Data records:
^^^^

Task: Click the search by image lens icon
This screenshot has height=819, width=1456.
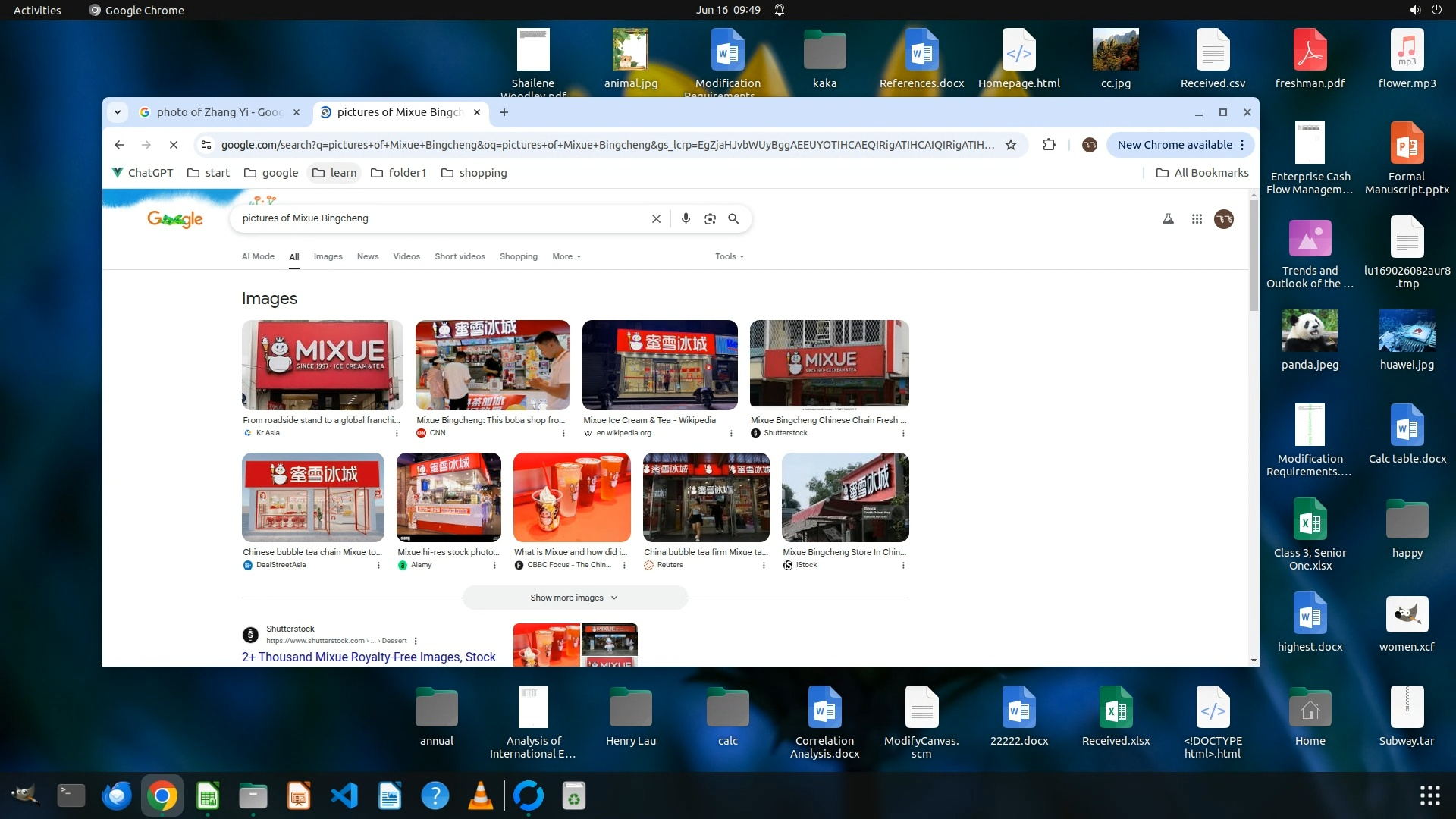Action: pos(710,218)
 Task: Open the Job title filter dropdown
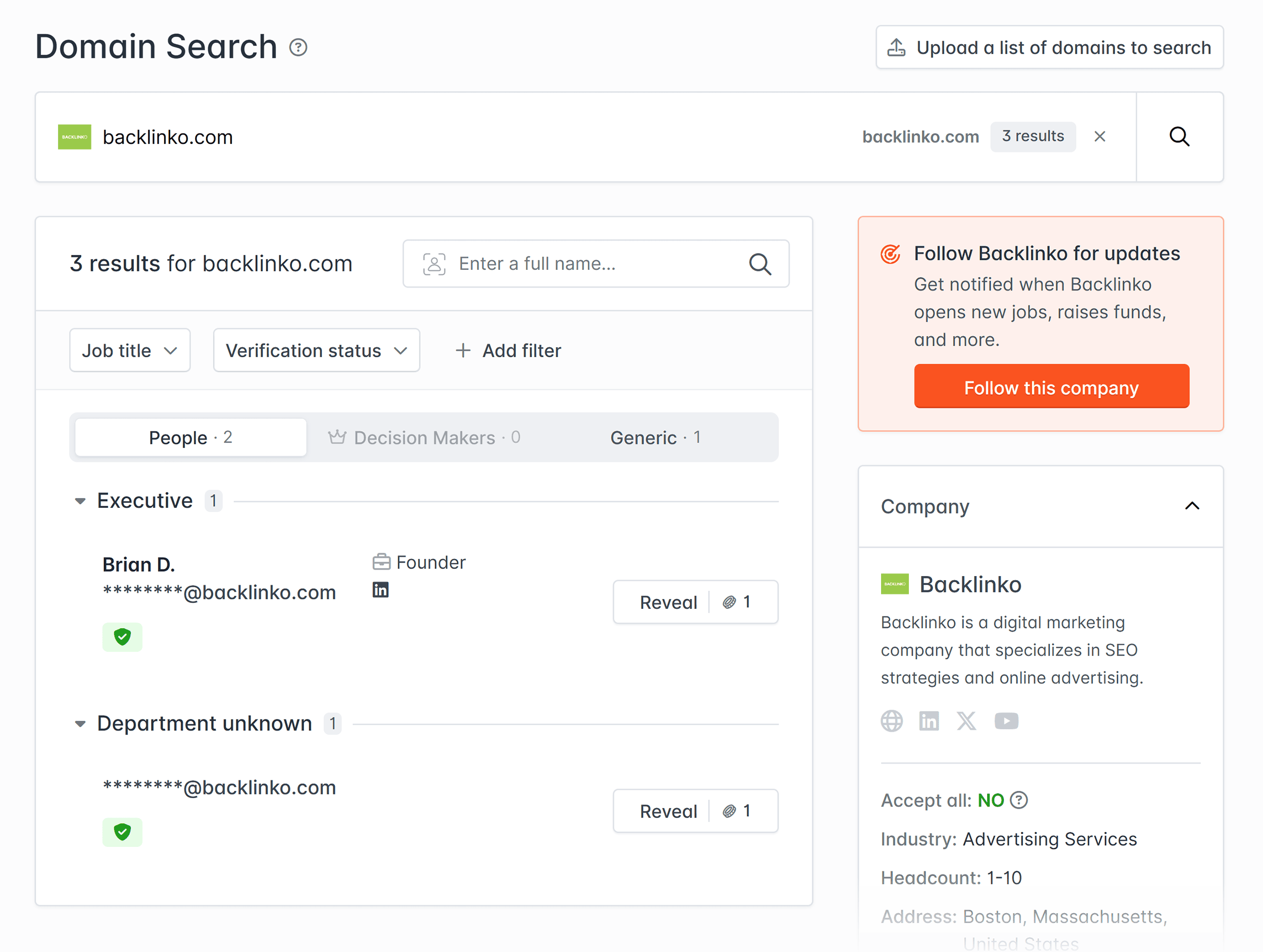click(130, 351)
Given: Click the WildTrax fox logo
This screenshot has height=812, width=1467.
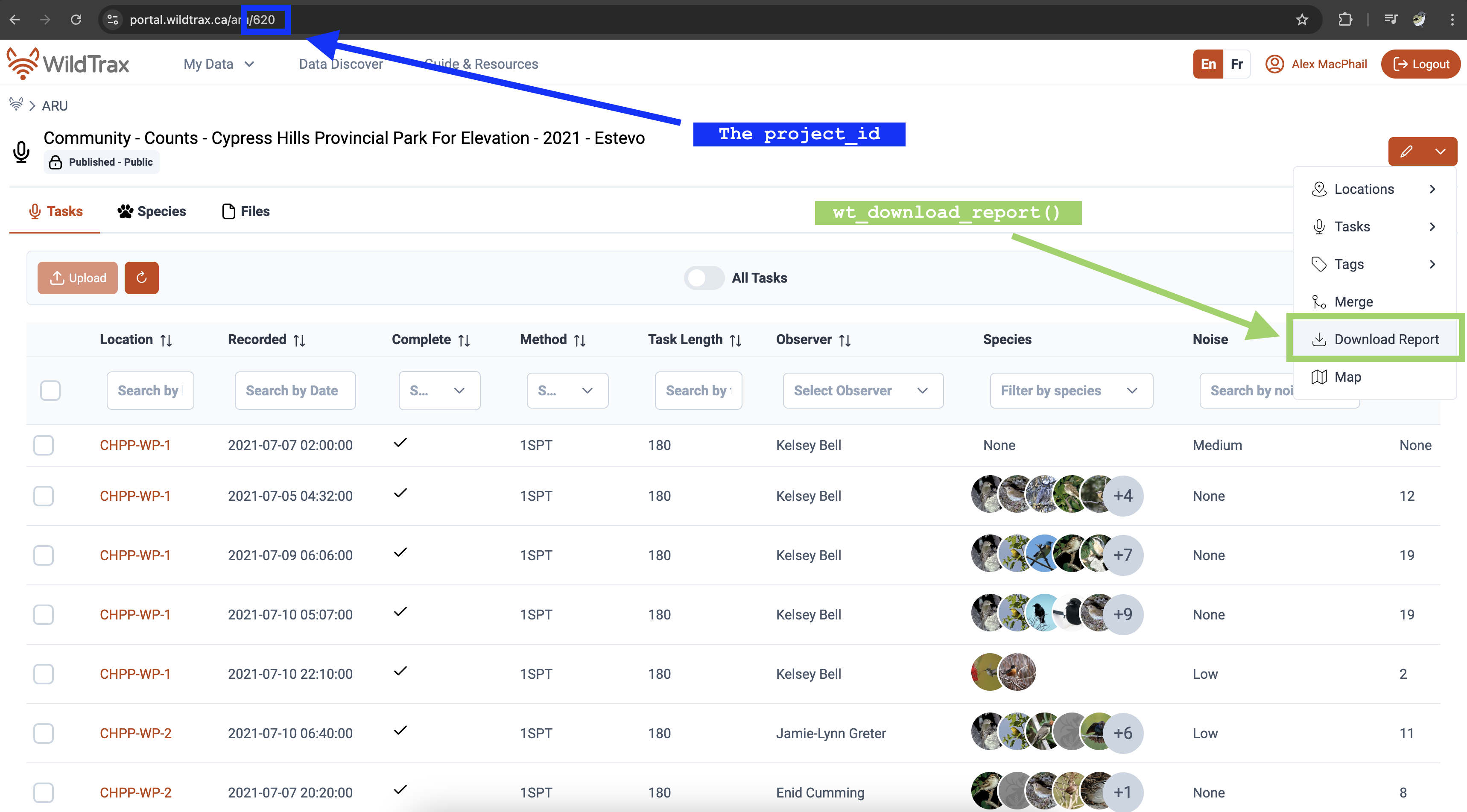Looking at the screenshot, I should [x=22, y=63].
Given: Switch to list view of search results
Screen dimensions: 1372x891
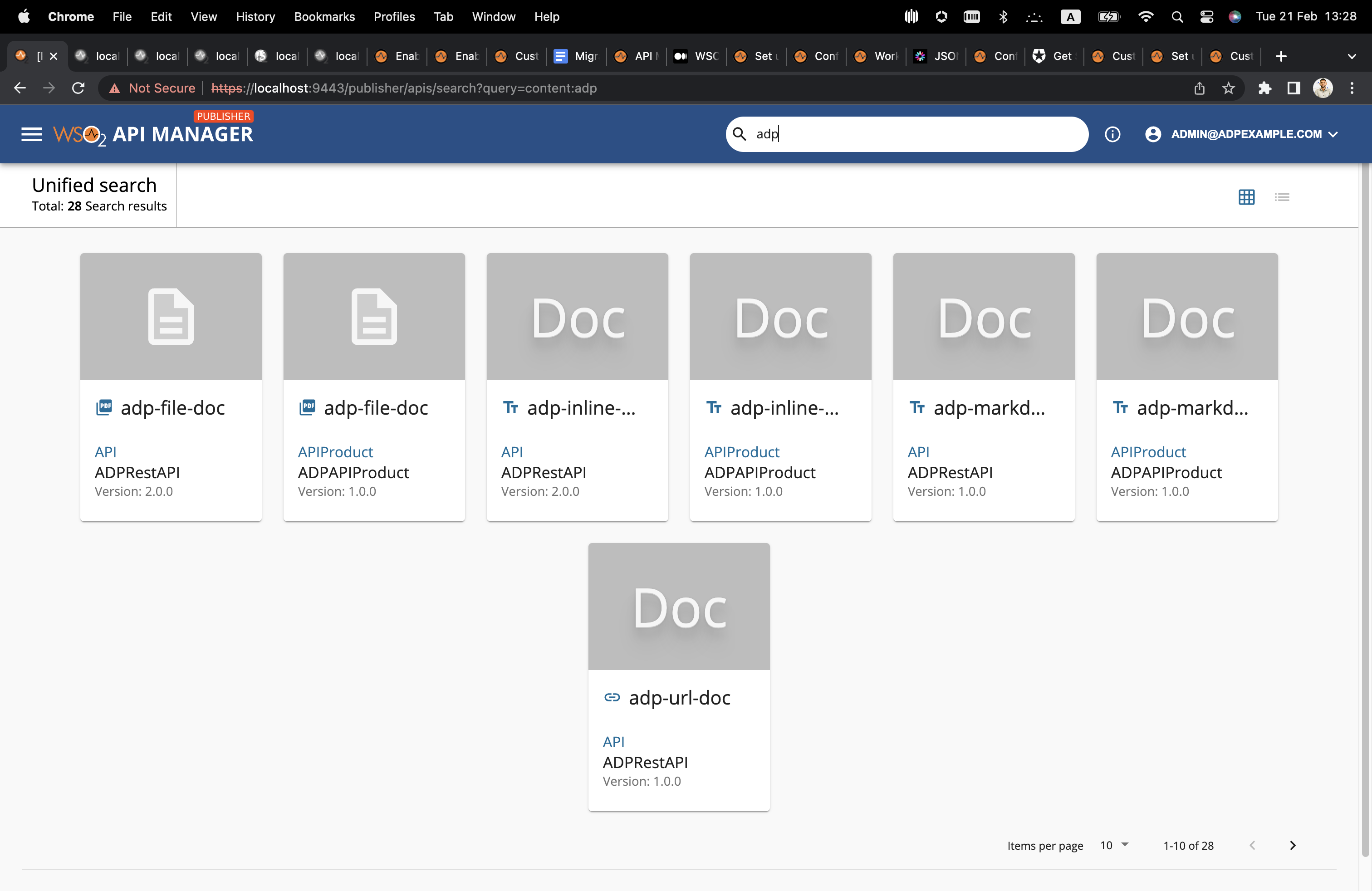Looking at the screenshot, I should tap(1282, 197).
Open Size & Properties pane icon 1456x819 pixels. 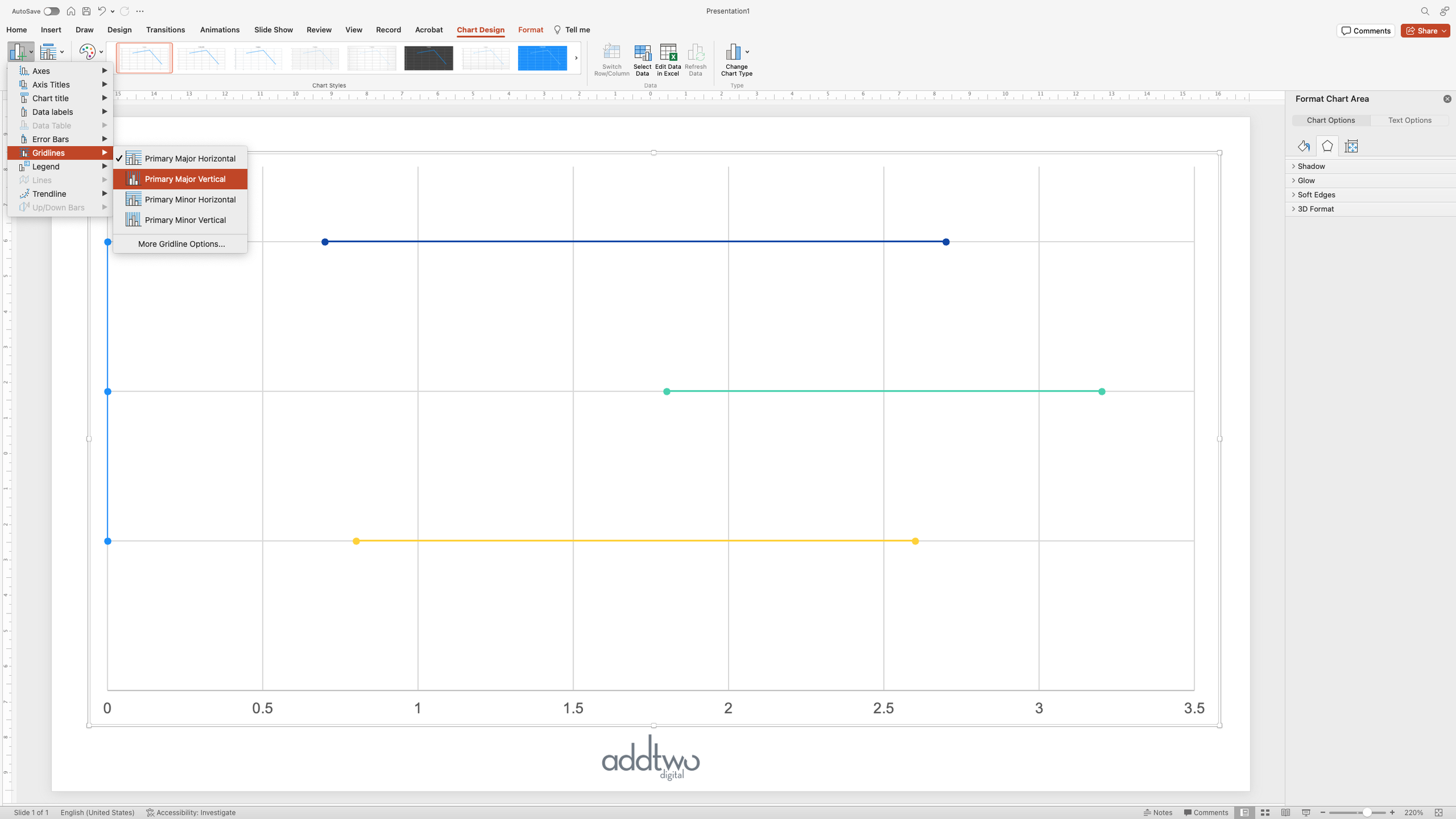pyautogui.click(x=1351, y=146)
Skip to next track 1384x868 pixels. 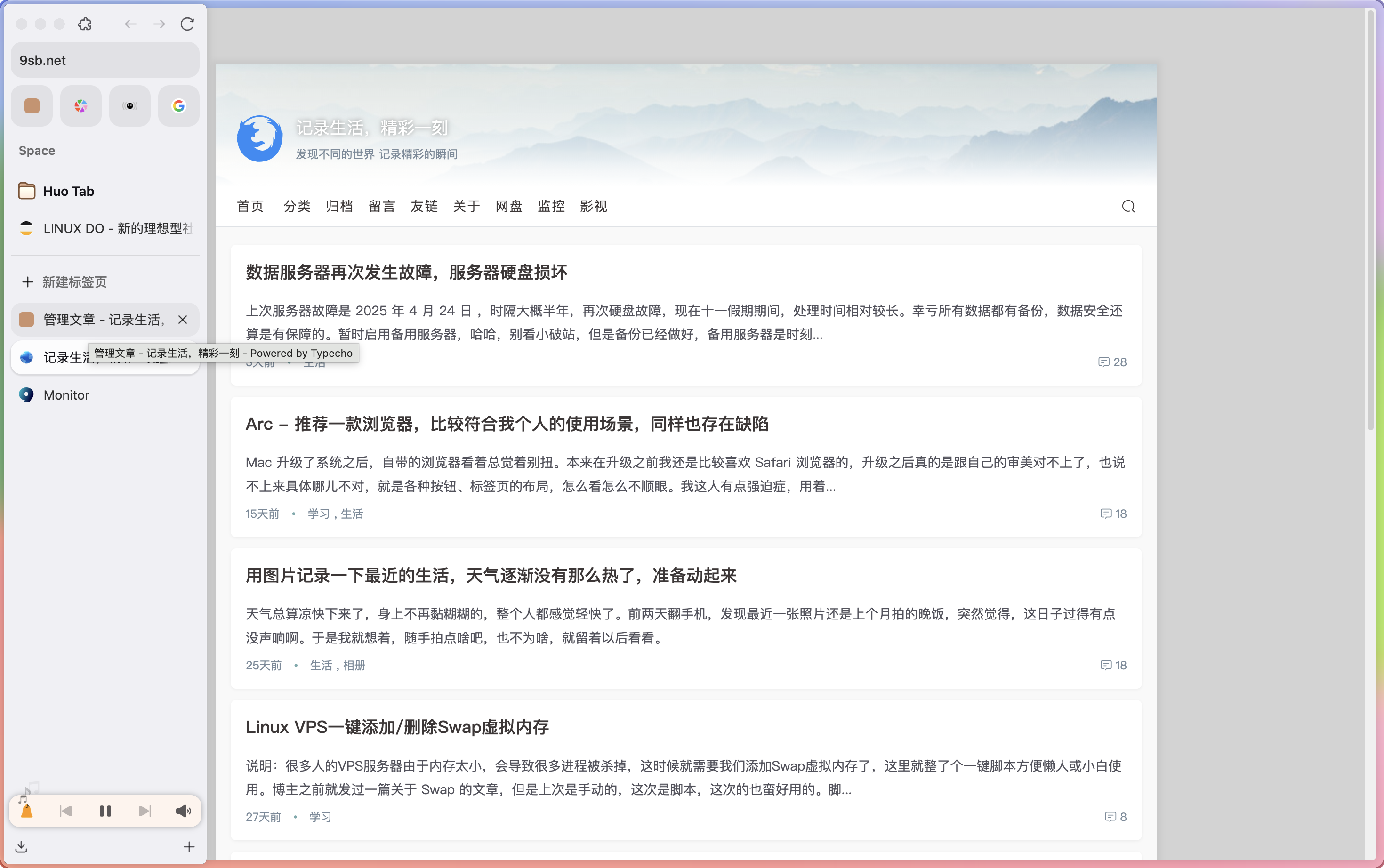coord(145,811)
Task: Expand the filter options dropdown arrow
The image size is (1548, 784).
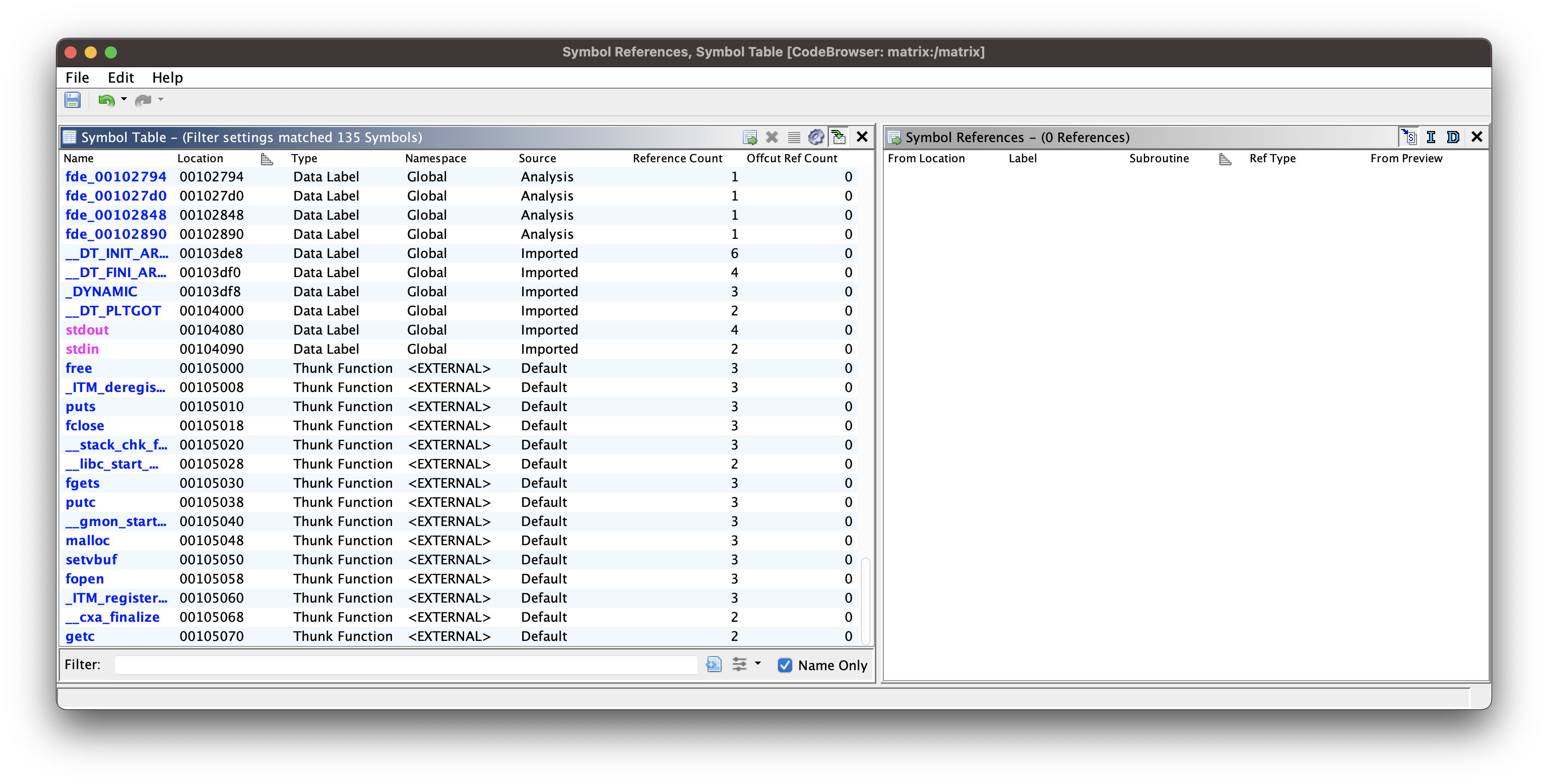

^^^^

• _What is expected_
Which of the lines above include the word "Given"? Copy each of them.

• _Exercise result_
Given: Click the WildTrax fox logo
Given: Switch to list view of search results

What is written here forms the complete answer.